Mice with impaired vision had their eyesight restored when light-sensitive photoreceptors were transplanted into their eyes, researchers from University College London Institute of Ophthalmology reported in the journal Nature. The authors believe that transplanting photoreceptors may form the basis for new treatment to help patients with degenerative eye diseases see again. Photoreceptors are light-sensitive nerve cells that line the back of the eye.

The scientists took cells from young healthy mice and injected them into the retinas of adult mice that had no functional rod-photoreceptors. Several human diseases that cause loss of eyesight are due to a loss of photoreceptors; examples include diabetes-related blindness, retinitis pigmentosa, and age-related macular degeneration.

The eye has rods and cones – two types of photoreceptors. In this animal study, progenitor (immature) rod-photoreceptor cells were transplanted. Rod cells are crucial for seeing in the dark; they are very sensitive to light.

Within four to six weeks, the scientists found that the transplanted cells appeared to be working nearly as well as the normal rod-photoreceptor cells; they had formed the connections required to transmit visual data to the brain.

When having to find their way through a dimly lit maze, the mice with the transplanted rod cells fared well, while the untreated ones floundered. Their aim was to seek out a hidden platform.

Team leader, Prof. Robin Ali, said:

“We’ve shown for the first time that transplanted photoreceptor cells can integrate successfully with the existing retinal circuitry and truly improve vision. We’re hopeful that we will soon be able to replicate this success with photoreceptors derived from embryonic stem cells and eventually to develop human trials.

Although there are many more steps before this approach will be available to patients, it could lead to treatments for thousands of people who have lost their sight through degenerative eye disorders. The findings also pave the way for techniques to repair the central nervous system as they demonstrate the brain’s amazing ability to connect with newly transplanted neurons.”

Dr Rachael Pearson said:

“We are now finding ways to improve the efficiency of cone photoreceptor transplantation and to increase the effectiveness of transplantation in very degenerate retina. We will probably need to do both in order to develop effective treatments for patients.”

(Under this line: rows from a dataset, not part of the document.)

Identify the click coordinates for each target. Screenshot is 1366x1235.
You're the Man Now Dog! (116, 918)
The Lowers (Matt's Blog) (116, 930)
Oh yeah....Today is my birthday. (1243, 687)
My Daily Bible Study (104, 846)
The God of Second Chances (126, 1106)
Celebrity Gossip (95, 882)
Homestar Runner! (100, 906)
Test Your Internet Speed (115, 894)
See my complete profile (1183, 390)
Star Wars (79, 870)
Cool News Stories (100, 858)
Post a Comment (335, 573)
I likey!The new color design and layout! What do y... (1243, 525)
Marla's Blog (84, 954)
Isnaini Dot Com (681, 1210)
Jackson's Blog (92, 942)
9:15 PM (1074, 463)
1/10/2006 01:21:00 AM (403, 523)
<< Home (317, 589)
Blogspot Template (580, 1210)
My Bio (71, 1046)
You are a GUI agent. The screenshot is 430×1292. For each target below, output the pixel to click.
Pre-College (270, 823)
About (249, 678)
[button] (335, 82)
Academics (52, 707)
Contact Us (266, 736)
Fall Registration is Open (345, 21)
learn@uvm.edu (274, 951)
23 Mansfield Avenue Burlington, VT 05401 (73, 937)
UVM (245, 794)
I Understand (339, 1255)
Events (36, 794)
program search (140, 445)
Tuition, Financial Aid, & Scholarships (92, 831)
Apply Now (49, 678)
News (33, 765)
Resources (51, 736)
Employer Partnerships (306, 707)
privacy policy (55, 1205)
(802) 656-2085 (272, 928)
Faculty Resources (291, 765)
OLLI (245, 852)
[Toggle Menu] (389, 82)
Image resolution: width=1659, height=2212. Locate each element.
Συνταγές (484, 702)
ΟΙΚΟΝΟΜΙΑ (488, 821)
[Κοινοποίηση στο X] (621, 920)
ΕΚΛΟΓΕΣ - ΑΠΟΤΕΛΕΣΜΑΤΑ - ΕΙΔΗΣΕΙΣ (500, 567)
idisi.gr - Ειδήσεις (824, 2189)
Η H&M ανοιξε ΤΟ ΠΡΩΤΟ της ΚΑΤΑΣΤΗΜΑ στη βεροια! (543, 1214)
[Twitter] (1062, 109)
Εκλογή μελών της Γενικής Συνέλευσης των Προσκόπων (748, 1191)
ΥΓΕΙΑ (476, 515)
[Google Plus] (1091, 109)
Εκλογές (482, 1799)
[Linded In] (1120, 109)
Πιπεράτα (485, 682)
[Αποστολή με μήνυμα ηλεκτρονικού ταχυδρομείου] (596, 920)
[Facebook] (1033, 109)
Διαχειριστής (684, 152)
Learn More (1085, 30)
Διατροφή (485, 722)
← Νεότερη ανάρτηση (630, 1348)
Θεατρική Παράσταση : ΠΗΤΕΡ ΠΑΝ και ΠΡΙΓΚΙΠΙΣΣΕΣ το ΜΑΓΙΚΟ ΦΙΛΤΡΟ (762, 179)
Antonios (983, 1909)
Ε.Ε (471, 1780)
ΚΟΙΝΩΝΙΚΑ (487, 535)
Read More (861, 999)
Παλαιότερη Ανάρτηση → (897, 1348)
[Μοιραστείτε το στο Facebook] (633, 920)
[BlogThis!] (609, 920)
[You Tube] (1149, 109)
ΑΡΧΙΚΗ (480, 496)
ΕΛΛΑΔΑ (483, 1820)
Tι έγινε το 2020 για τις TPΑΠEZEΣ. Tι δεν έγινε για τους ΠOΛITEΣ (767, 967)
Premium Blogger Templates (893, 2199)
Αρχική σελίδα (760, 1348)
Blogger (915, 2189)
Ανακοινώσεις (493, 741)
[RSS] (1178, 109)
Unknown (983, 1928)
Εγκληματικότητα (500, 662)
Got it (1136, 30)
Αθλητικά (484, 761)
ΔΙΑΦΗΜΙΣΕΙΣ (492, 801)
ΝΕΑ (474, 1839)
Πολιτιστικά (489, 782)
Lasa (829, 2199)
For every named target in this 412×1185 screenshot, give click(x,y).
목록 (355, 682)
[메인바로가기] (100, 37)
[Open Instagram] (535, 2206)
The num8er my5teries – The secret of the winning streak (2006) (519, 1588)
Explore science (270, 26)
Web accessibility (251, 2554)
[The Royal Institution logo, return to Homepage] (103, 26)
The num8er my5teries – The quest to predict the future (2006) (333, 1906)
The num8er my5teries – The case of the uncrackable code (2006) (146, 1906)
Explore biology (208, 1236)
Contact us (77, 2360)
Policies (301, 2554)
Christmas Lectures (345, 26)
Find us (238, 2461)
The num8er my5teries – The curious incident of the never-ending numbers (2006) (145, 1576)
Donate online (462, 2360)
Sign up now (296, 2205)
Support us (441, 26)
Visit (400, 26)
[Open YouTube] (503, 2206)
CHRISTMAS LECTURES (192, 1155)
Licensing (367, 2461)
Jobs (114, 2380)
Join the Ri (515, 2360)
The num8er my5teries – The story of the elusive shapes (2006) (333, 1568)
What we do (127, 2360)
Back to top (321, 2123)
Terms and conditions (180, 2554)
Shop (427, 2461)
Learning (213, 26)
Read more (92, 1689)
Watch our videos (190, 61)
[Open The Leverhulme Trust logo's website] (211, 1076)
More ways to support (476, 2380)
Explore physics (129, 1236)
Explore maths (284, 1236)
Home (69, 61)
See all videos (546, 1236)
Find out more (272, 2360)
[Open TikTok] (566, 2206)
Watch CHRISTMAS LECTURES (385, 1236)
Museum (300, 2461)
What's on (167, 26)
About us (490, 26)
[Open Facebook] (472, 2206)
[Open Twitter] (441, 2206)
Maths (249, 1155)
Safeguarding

Dr Rob Buckle, head of regenerative medicine at the Medical Research Council, said:

“This is a landmark study that will inform future research across a wide range of fields including vision research, neuroscience and regenerative medicine. It provides clear evidence of functional recovery in the damaged eye through cell transplantation, providing great encouragement for the development of stem cell therapies to address the many debilitating eye conditions that affect millions worldwide.”

In a recent study, published in the same journal, the team had demonstrated that it is possible to transplant photoreceptor cells in the retina of an adult mouse, as long as they came from a donor mouse at a specific stage of development – before the retina is fully formed.

In this current experiment, they managed to transplant a larger number of cells into the recipient mice, and thus restore their vision.